“I ask you right here please to agree with me that a scar is never ugly.
That is what the scar makers want us to think.
But you and I, we must make an agreement to defy them.
We must see all scars as beauty, ok?
This will be our secret.
Because take it from me, a scar does not form on the dying.
A scar means, I survived.”
~From the novel Little Bee
These kids I work with? They’re survivors. Their strength astounds me. It’s incredible to listen to a child explain that the scar on his wrist is from that time his dad attacked him with a machete…then he leads you to the playground and is overcome with giggles while he swings…as you’re still fighting the urge to lay down in the grass and let the frustration and sadness engulf you that someone could do this to a child. The scars on their bodies, and there are many, show such courage, such tenacity.
But every visible proof of pain carries with it an emotional scar.

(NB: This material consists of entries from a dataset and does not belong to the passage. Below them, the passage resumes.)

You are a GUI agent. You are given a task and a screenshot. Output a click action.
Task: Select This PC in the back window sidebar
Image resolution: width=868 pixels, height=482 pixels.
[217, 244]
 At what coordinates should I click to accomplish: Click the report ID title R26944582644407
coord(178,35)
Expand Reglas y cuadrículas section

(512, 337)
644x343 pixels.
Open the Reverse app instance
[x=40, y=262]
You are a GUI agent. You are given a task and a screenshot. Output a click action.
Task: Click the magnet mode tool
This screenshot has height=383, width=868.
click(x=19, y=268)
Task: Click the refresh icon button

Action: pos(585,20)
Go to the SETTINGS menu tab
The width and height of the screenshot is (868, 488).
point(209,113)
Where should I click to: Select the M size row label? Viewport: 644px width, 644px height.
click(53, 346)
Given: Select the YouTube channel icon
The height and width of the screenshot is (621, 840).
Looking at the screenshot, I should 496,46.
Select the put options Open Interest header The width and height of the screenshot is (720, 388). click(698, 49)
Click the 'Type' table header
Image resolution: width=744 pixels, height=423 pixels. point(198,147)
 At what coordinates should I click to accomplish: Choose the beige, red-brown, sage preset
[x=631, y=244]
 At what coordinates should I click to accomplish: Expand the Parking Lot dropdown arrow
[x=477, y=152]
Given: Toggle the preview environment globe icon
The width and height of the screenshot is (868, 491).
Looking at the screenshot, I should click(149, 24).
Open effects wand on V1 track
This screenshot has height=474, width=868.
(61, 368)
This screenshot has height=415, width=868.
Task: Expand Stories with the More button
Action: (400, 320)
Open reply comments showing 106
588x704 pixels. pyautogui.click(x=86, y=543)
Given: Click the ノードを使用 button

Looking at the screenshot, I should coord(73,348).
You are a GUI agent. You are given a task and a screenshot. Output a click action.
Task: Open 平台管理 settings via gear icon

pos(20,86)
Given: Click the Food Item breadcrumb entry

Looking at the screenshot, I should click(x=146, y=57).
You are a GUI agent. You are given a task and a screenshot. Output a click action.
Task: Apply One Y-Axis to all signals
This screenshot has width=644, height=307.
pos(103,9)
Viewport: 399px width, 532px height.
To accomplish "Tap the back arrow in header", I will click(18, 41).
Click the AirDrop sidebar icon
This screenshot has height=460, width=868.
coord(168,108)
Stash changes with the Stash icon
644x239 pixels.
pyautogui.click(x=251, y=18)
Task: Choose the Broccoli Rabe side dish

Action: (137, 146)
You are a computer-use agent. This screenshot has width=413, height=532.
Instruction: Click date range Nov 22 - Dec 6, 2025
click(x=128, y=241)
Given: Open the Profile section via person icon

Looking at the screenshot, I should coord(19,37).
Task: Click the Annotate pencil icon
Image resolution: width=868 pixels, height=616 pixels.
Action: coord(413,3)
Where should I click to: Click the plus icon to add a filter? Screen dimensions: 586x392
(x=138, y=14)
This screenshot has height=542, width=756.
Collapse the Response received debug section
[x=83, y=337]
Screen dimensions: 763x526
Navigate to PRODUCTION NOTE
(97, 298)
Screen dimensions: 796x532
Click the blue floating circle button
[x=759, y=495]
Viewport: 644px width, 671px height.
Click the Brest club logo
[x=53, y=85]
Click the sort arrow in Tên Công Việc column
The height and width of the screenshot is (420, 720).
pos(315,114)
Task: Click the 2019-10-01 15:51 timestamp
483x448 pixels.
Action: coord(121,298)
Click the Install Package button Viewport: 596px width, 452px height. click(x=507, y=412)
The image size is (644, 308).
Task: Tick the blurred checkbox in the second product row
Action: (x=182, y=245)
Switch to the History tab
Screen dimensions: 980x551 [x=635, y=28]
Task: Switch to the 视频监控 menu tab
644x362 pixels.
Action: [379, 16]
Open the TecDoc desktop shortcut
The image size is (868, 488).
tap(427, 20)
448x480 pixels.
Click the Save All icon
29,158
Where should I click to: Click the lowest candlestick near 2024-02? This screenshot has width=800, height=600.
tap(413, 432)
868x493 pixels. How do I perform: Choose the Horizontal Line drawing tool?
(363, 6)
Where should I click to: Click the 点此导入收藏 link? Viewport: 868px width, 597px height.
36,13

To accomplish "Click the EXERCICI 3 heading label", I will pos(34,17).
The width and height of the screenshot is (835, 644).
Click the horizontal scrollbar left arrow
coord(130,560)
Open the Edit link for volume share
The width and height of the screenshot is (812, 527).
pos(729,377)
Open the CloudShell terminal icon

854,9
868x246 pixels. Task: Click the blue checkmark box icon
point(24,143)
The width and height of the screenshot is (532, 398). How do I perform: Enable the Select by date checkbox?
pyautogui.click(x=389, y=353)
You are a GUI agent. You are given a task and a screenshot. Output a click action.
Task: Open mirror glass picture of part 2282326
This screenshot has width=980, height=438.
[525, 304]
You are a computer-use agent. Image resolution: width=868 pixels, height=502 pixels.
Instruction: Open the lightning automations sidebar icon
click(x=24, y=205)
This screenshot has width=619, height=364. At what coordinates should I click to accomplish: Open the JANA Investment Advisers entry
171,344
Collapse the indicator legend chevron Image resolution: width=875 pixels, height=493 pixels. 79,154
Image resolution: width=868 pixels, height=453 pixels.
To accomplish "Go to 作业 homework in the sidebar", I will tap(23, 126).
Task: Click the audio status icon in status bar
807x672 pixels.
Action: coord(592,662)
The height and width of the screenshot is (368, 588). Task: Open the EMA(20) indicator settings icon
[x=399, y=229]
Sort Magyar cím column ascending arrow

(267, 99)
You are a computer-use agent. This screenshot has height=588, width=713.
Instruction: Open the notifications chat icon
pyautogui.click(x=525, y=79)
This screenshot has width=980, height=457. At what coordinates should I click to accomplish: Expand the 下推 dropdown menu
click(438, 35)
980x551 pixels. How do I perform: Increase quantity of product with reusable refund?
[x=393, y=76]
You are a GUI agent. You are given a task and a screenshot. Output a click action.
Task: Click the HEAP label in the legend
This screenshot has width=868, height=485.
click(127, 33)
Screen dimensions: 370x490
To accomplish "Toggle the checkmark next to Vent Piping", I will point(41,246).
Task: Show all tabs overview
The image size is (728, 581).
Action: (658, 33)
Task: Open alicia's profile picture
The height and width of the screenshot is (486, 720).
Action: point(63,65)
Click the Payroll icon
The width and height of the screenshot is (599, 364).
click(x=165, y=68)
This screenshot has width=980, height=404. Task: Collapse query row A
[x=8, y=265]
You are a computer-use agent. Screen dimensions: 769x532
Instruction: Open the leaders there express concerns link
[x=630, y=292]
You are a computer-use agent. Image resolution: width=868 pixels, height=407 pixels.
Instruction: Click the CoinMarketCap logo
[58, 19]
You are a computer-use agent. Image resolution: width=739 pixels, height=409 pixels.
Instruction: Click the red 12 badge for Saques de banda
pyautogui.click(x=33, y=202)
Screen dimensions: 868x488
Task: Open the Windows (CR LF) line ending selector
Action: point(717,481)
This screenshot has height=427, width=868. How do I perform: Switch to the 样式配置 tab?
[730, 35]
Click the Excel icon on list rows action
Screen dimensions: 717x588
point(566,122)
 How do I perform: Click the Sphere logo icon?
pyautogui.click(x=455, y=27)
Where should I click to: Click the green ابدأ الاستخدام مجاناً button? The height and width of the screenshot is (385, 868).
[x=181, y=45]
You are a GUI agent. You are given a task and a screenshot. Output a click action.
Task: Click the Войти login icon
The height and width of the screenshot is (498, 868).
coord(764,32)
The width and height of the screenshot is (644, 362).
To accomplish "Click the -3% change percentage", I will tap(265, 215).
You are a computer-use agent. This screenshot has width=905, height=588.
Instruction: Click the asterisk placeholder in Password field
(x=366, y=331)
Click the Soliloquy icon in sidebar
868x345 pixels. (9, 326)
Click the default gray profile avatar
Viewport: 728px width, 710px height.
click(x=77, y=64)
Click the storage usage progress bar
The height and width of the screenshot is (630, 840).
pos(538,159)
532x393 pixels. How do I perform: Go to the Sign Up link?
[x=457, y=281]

It’s evidence of broken relationships, of neglect when they should have been protected, of something traumatic and terrifying. And these experiences aren’t something they can simply grow out of. Time does not heal all wounds. Unless they are addressed, these experiences will affect their ability to cope, their attitude toward life and God, their future relationships and children.
We can’t take back what has been done to them. But we can help them heal.
Today I’m asking you to get involved. Proniño has recently hired a psychologist named Jenny. (Love the name!) She’ll be doing one-on-one counseling with around 20 of the boys, as well as group therapy with all of the boys, training for the staff and she’d also like to work with the parents because she knows that one day, the kids will leave Proniño and return to their families. The few times I’ve met her, I’ve been so impressed. She interacts with the boys with respect and dignity. The boys speak highly of her. Oh, and she is investing heavily in Richar! Definitely an answer to prayer.
Proniño was without a psychologist for some time. When there is a financial crisis, the budget is cut back to cover only the basic needs and mental health gets the ax. This is why we’re seeking people who will donate specifically toward the psychologist. This will ensure that she will be able to continue to consistently work the boys regardless of the ups and downs in the general budget. Between donations from Holland and donations from readers of this blog (thank you guys!!) much of the yearly cost has already been covered. We are a mere $700 per year ($60 per month) short. Please stand up for boy’s recovery by making a one time or monthly donation! Please contact me with questions or click here to donate. Make sure to specify “Children’s Home Project – Psychologist”.
These kids are survivors. But we want them to do more than simply survive. We want them to be whole and healthy human beings.